Calamares is a Linux system installer (and some day, a FreeBSD system installer, but that is a long way off) which is distro- and desktop-independent. OpenSUSE Krypton is a live CD and installer for the latest-and-greatest .. but it already has an installer, so why try Calamares on it?

Well, sometimes it's just to show that a derivative could be made (there is one, called GeckoLinux), or to experiment with tools and configurations.

Calamares has a script called deploycala.py, which like every gaping huge security hole is expected to be downloaded from the Calamares site, then run. It is recommended to only use this in a VM, with a live CD / ISO image running. What the script does is install a basic dev environment for Calamares, install up-to-date dependencies, and then it builds and installs Calamares. That then gives you a way to experiment, installing with Calamares from an already-set-up live CD.

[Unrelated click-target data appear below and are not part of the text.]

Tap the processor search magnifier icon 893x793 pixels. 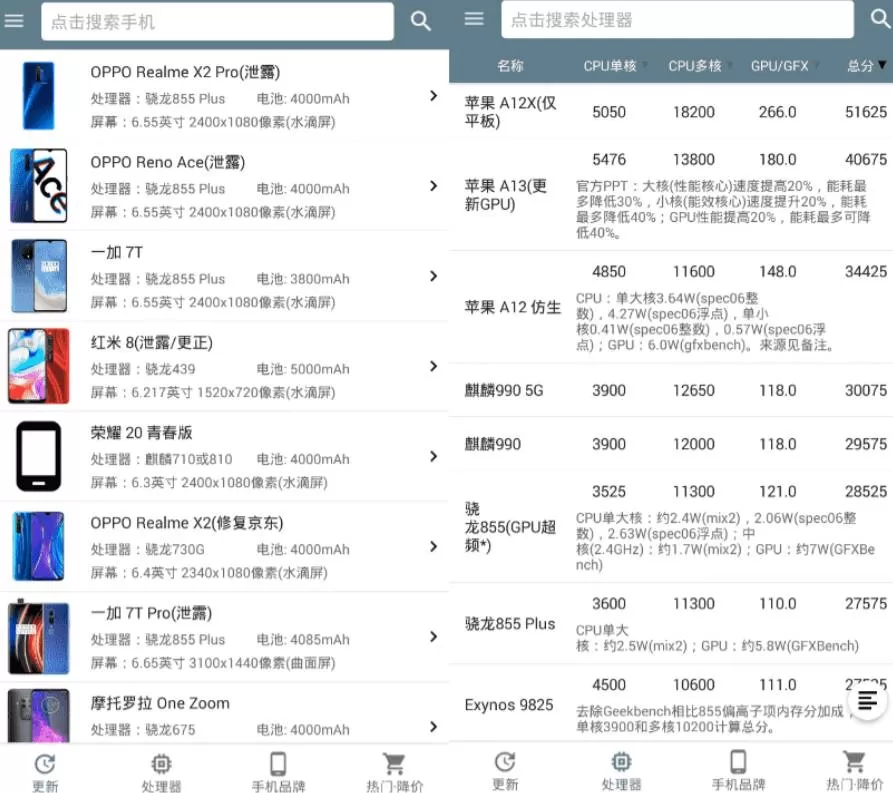[x=877, y=19]
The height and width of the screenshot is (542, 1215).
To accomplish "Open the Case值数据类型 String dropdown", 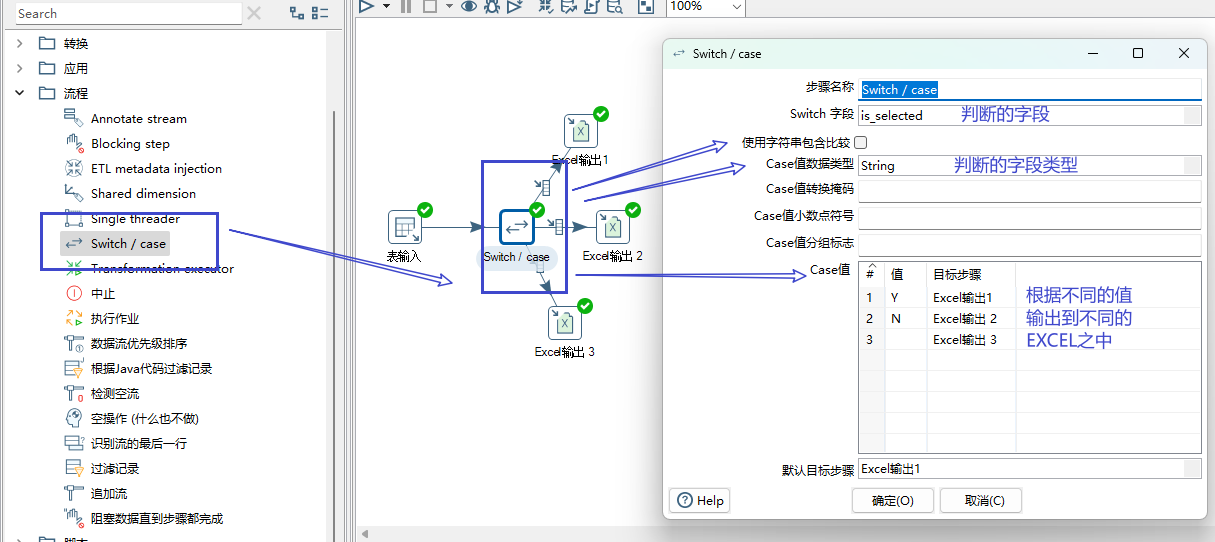I will click(1191, 166).
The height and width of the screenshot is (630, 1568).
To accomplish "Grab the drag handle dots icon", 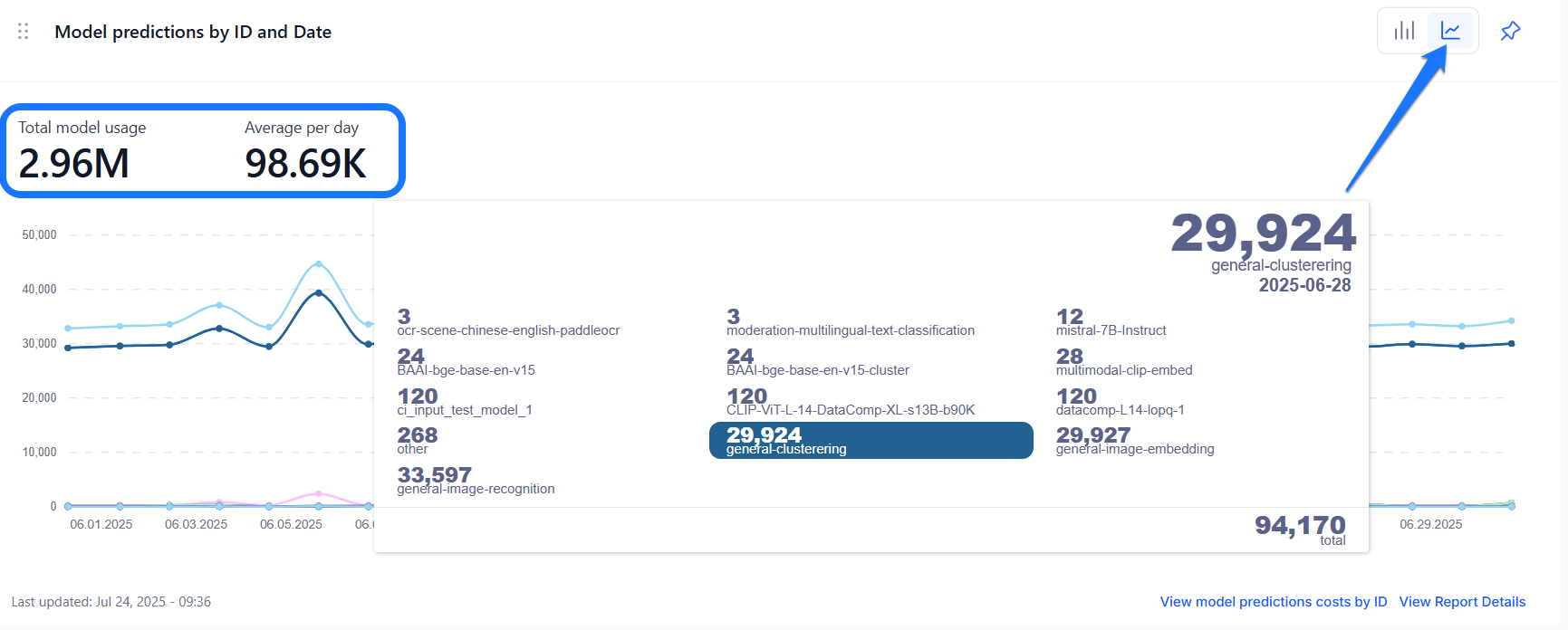I will point(24,32).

The deploy script supports many different package managers and host systems, so it's just a matter of running python3 deploycala.py -n to get started (and then wait for a while as packages are installed, Calamares is cloned, and then built). Calamares builds with no issues on Krypton (at least today, when I tried it).

Screrenshot of Calamares in Krypton Calamares in Krypton (Qt 5.11)
Screenshot of Calamares in Manjaro Calamares in Manjaro (Qt 5.10)

Having built Calamares, there's a few bits I notice:

  • Esperanto isn't supported in Qt applications (neither in Krypton, nor in Manjaro, nor in anything else I tested); QLocale has a constructor that takes an enum value specifying the language, but for a bunch of languages in that enum, it then creates a "C" locale. This is documented with the wriggly description "... if found in the database ...", but is rather unsatisfying.
  • Manjaro (Qt 5.10) does a better job of displaying Indic scripts than OpenSUSE Krypton (Qt 5.11), although this might be an artifact of installing updated packages into the live system.
  • The keyboard-layout picker displays no keycaps. It also doesn't provide any useful debugging output. This is probably a combination of missing packages in the live system, and Calamares not providing enough useful feedback when the live image isn't quite right. The latter, I can fix.

So, by briefly switching distro's today, I've found one bug of my own, and one configuration thing for myself to document. And then from this not-using-Calamares distro, I can move on to another one.